By Mor Ahuvia, Threat Prevention Product Marketing Manager

Can you defend against zero day threats? Most organizations cannot. But with the right technology, organizations can not only detect more zero days, but also stave them off–without having to compromise on business agility or speed. Here is Part Four of our four part series, “Stopping Zero Days at the Speed of Business.” For Part 3, click here.

CISOs, IT and security practitioners are routinely challenged with balancing security and productivity. Adding layers of security often results in more user friction, a poor user experience, higher help desk overhead and business downtime. That is why, when it comes to unknown threats, organizations often resort to running their sandboxes in “detect-mode” rather than “prevent mode. This means that unknown emails and malware are let into the network, while their analysis continues in the background. By the time a verdict is reached, it is often too late, as the damage of the unknown threat has already been done.

So is zero-day attack prevention a zero-sum game?

It doesn’t have to be. And here is why.

Preemptive controls offer a seamless user experience

You want to keep users productive, and you don’t want to keep them waiting for a threat analysis verdict as they browse the web and open their email.

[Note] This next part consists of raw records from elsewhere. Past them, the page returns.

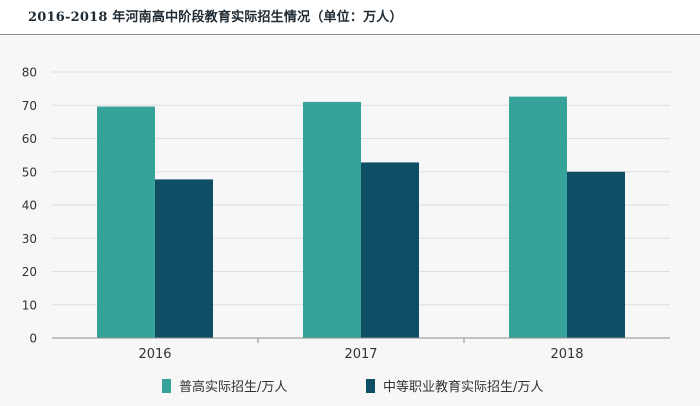 The width and height of the screenshot is (700, 406). I want to click on x-axis, so click(361, 340).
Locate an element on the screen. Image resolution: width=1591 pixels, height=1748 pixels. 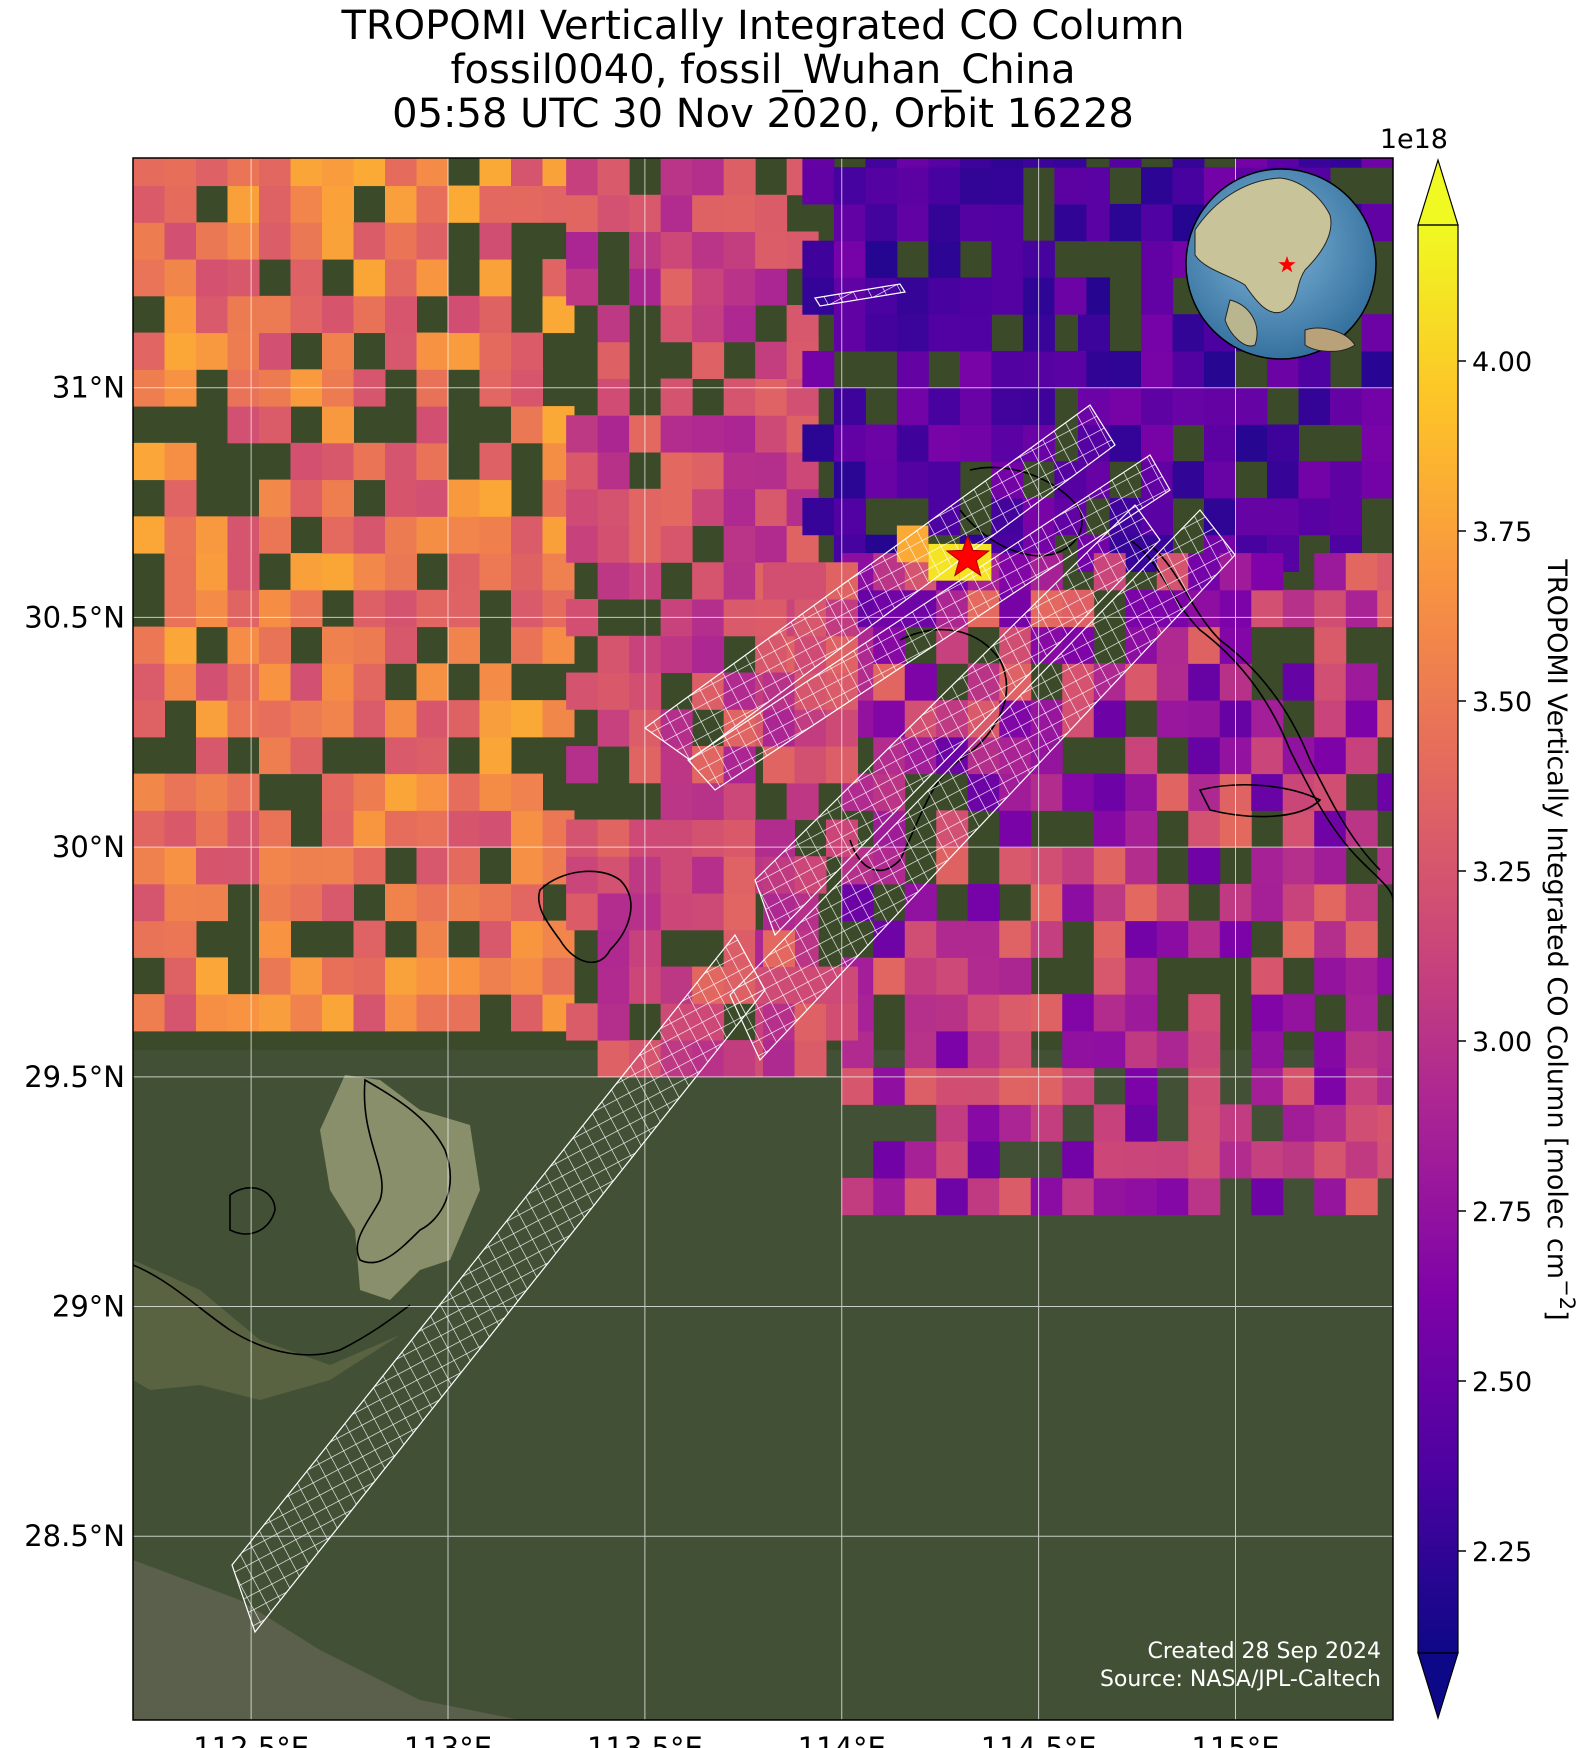
y-tick-label: 31°N is located at coordinates (88, 388).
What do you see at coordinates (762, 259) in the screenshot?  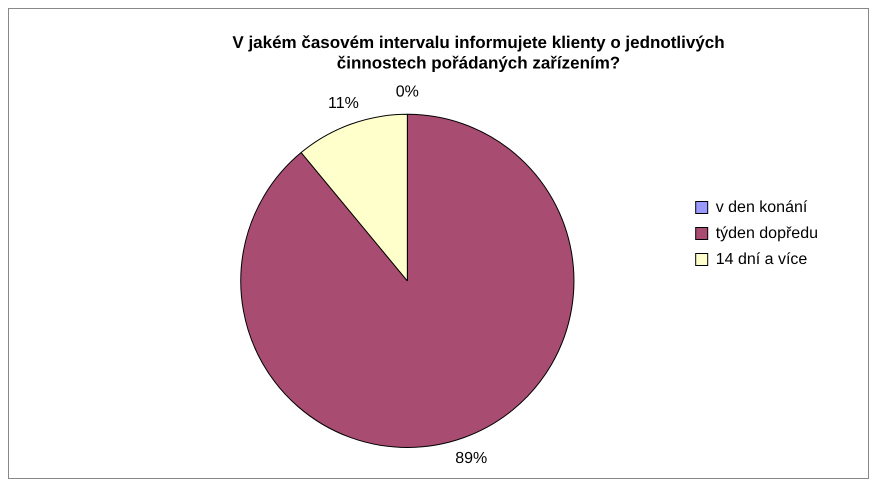 I see `legend-label: 14 dní a více` at bounding box center [762, 259].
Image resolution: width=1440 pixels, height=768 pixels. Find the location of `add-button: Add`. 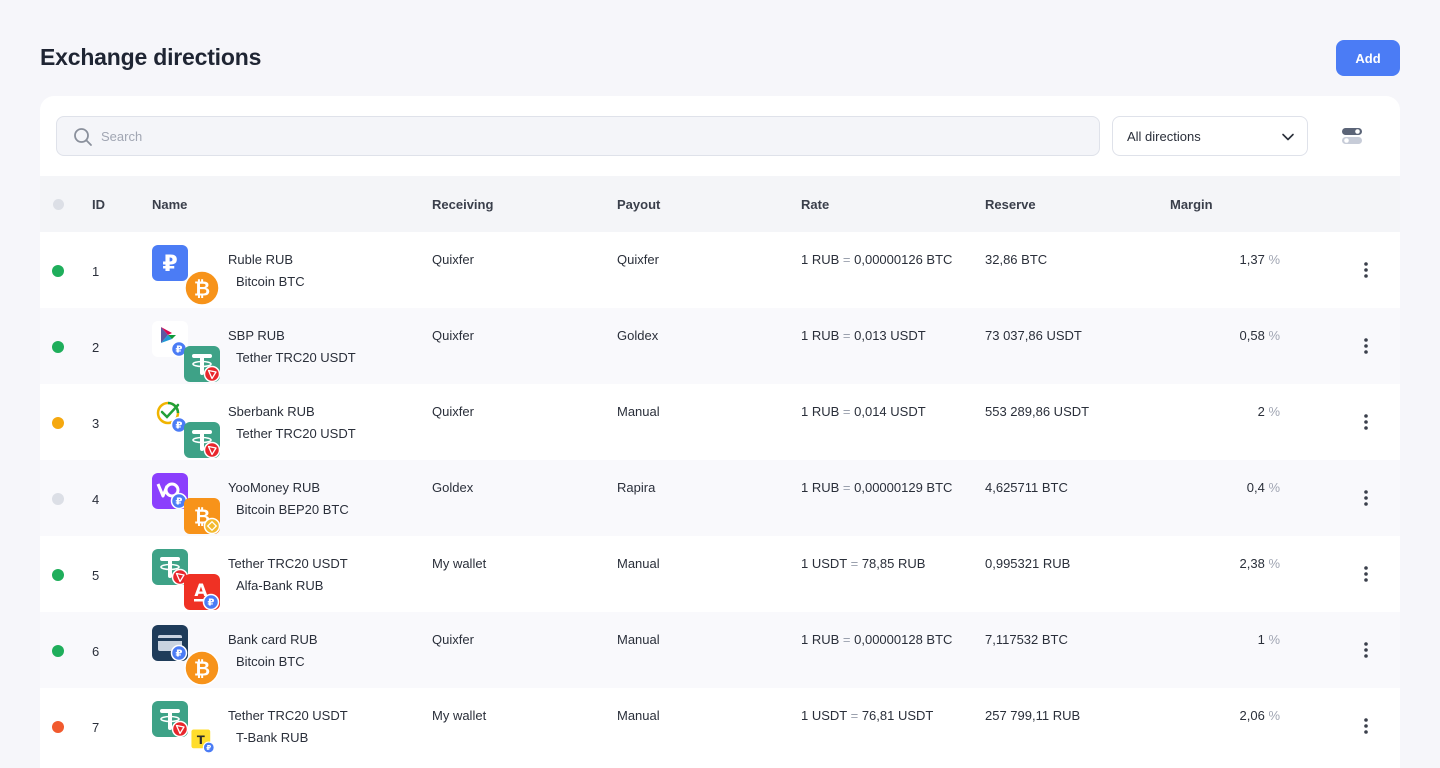

add-button: Add is located at coordinates (1368, 58).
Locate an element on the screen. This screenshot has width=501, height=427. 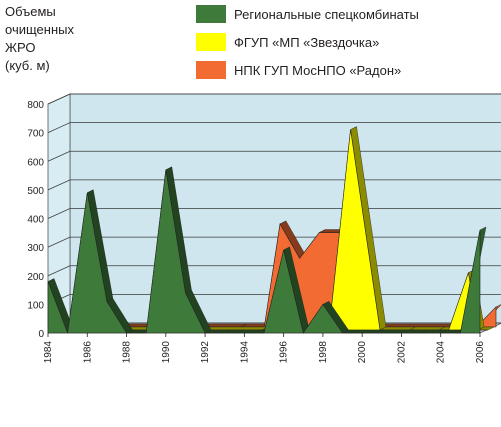
x-tick-label: 2000 is located at coordinates (362, 352).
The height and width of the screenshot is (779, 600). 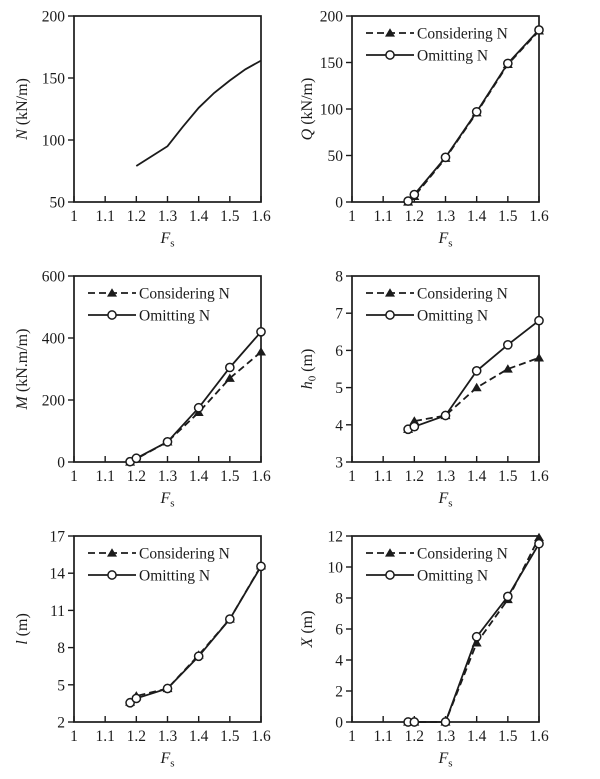 What do you see at coordinates (22, 629) in the screenshot?
I see `svg-text: l (m)` at bounding box center [22, 629].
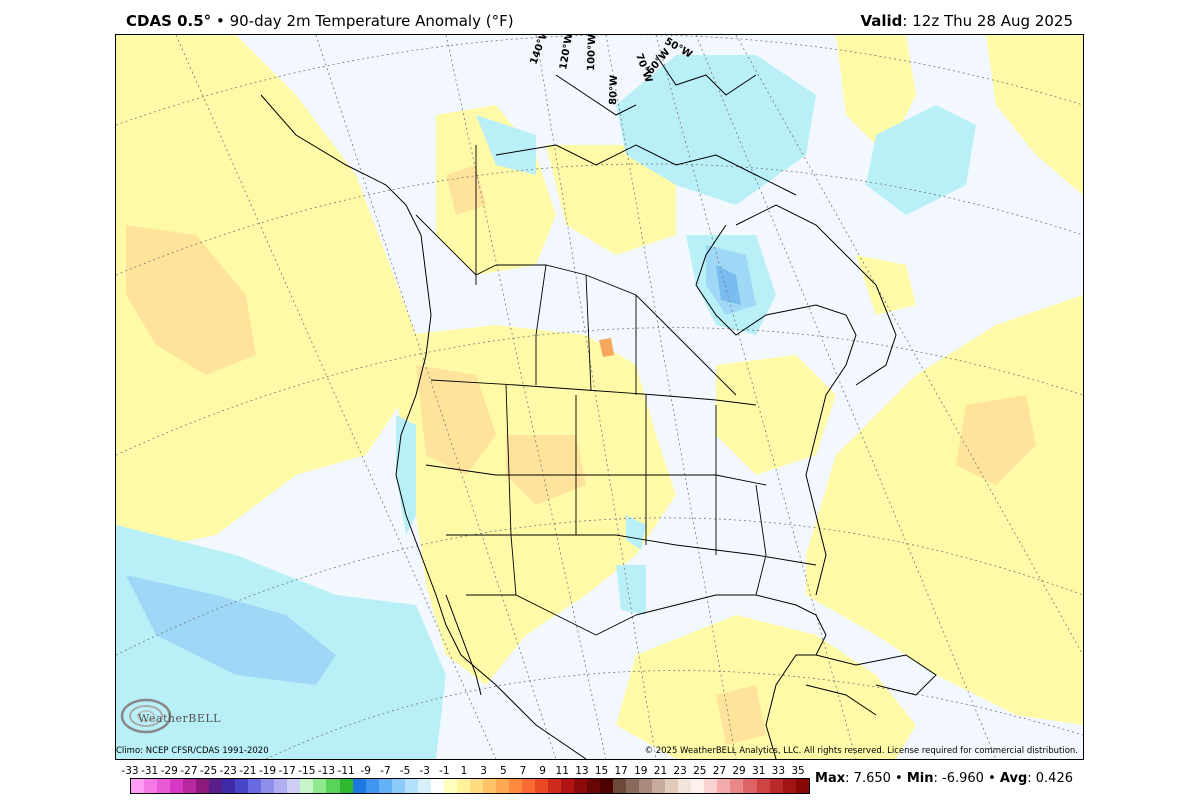 Image resolution: width=1204 pixels, height=808 pixels. I want to click on colorbar-tick-label: -5, so click(405, 771).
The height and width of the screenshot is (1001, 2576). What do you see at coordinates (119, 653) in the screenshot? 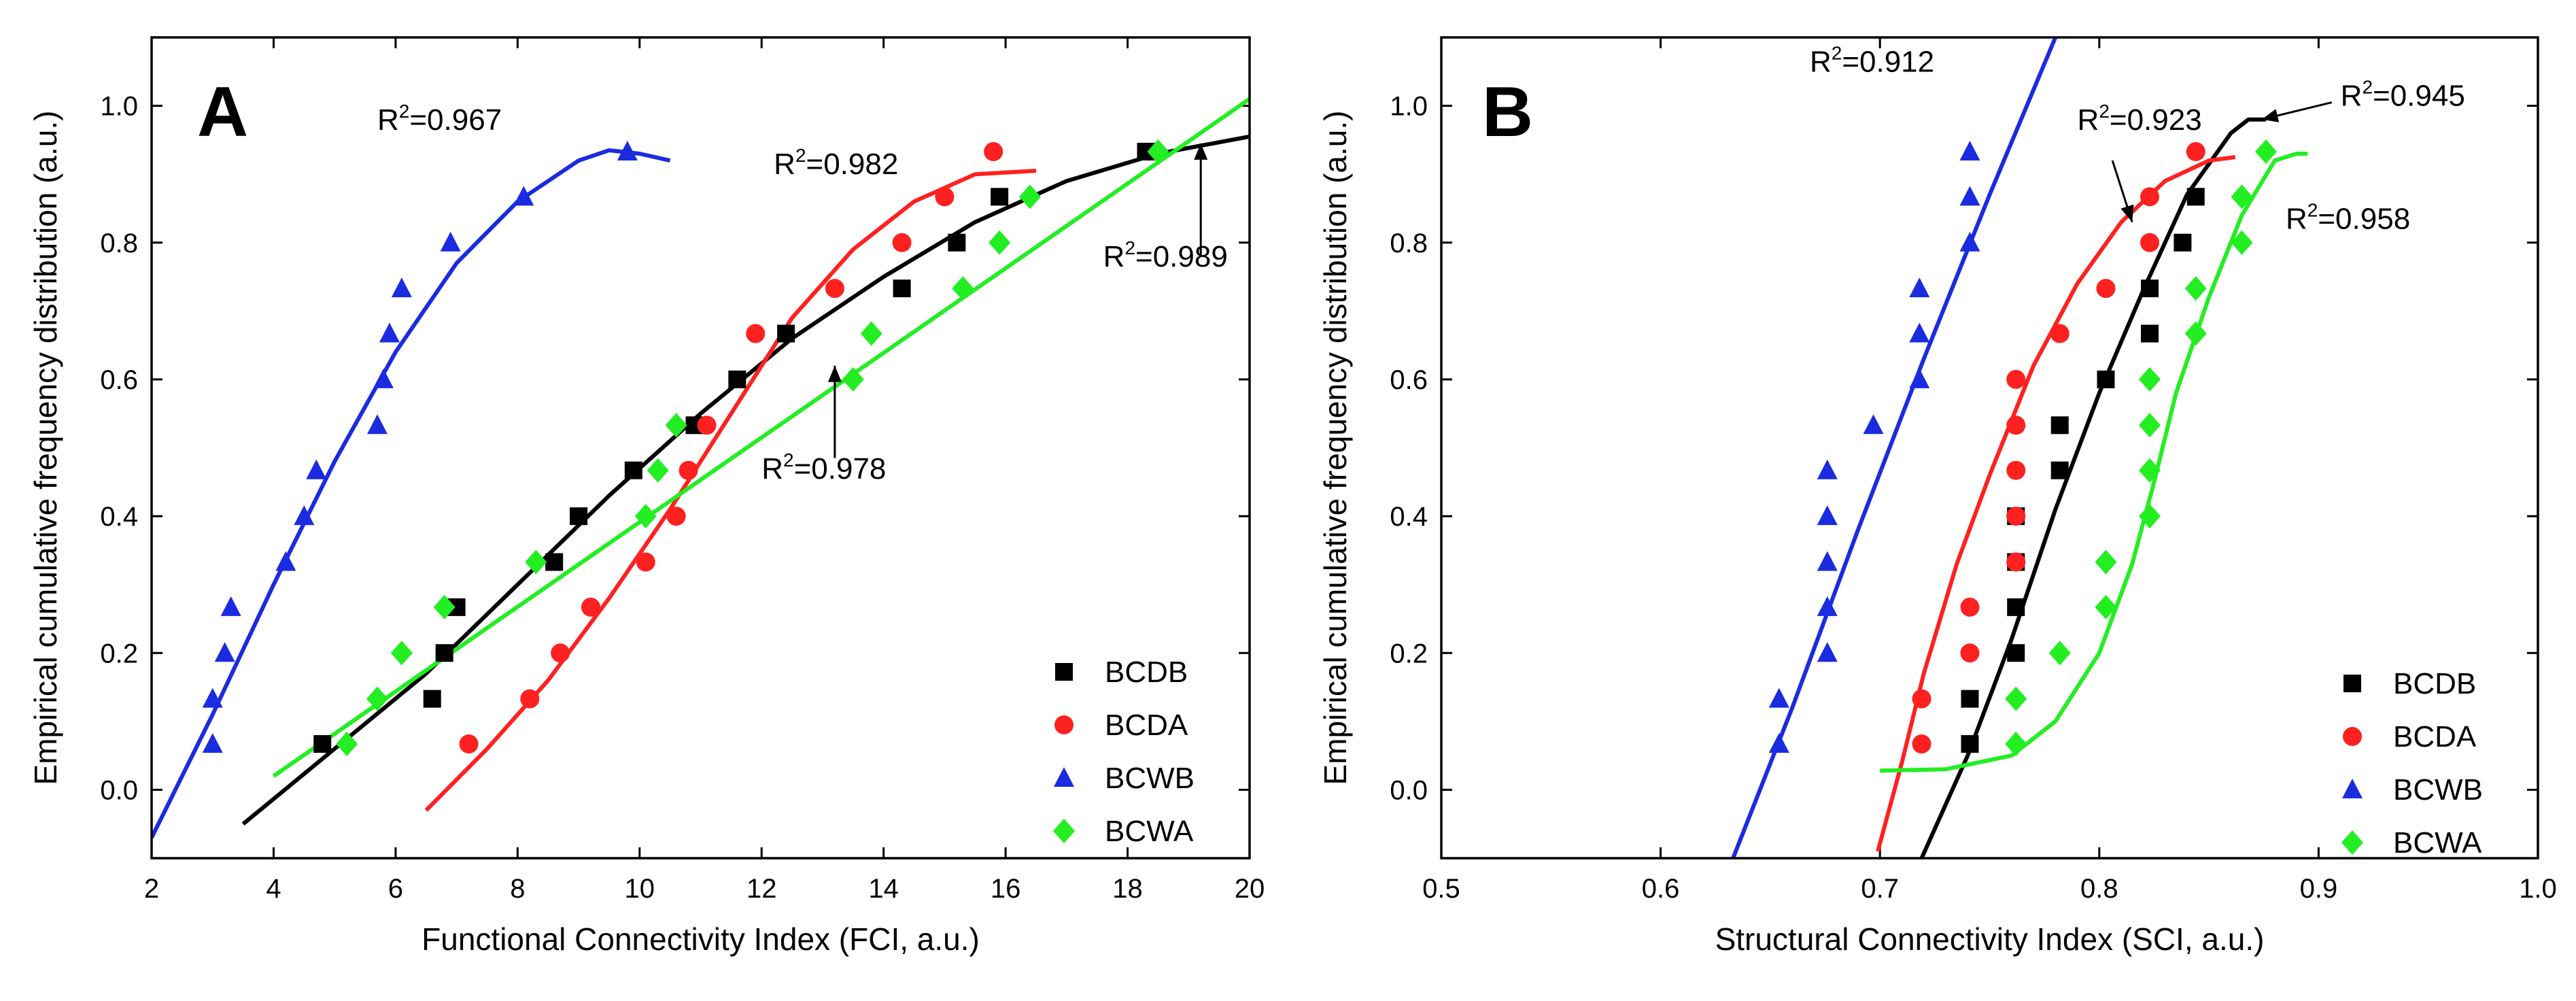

By pre-emptively removing risky content elements from web downloads and email attachments (for example, macros) you can ensure users remain productive while the original, unknown file is prevented from entering the network until a malicious or benign verdict is reached. It takes less than 1.5 seconds to deliver this type of risk-free content using threat extraction, so user workflows are not compromised; meanwhile your attack surface shrinks and your security posture is greatly enhanced.

As unknown threats account for 57% of malicious files reaching organizations, according to Check Point Research, an ounce of pre-emptive controls is worth a pound of cure.

To protect users from email-based fraud and phishing (sent with no attachment), all email aspects including links, sender, recipient and email language can be transparently vetted and blocked within seconds—thanks to the power of artificial intelligence (AI).

Threat analysis verdicts can be accurate and fast

To maintain productivity, analyzing unknown threats should not cause downtime or delays. Otherwise, IT and security teams will be asked to revert to ‘detect-mode.’ To this end, speed is paramount. And how do you reach speed? With data science, of course.

By utilizing a sequence of signature lookups, static code analysis and evasion-resistant threat emulation, AI engines can reach a malicious/benign verdict within just a few minutes. That verdict, specific to the analyzed file, can in turn be added as a new signature (e.g. MD5 or SHA hash) so that future encounters with that malicious file will result in its immediate blocking.

Leveraging AI engines that study the broader campaign associated with that malware file may yield a collection of broader malware campaign IoCs, such as C2 domains, IP addresses, and others.

By sharing the newly-identified malware signature and broader IoCs through a global threat intelligence network, organizations across the globe can block that very same threat—and other related threats—within seconds.

Management can be minimal

When it comes to setting up and optimizing network protection policies, complex and fragmented configuration, combined with tedious manual updates, may also contribute to downtime and loss of productivity.

This can be addressed with three-fold optimization:

  • Profile-based policies – By applying consistent best-practice policies to the same type of network segment, e.g. internal network, guest network, perimeter etc. the time required to set up policies can be slashed by up to 70%.
  • Automated policy updates – To ensure that policies are always up to date based on the latest vulnerabilities and technology, these can be pushed automatically in the background, removing the need to push policies manually.
  • Automated optimization of protections – Different network segments operate with different protocols, OSs and applications. To ensure optimized performance, including bandwidth and CPU consumption, controls such as IPSs can be continually and automatically optimized to only include and update protections relevant for a given segment.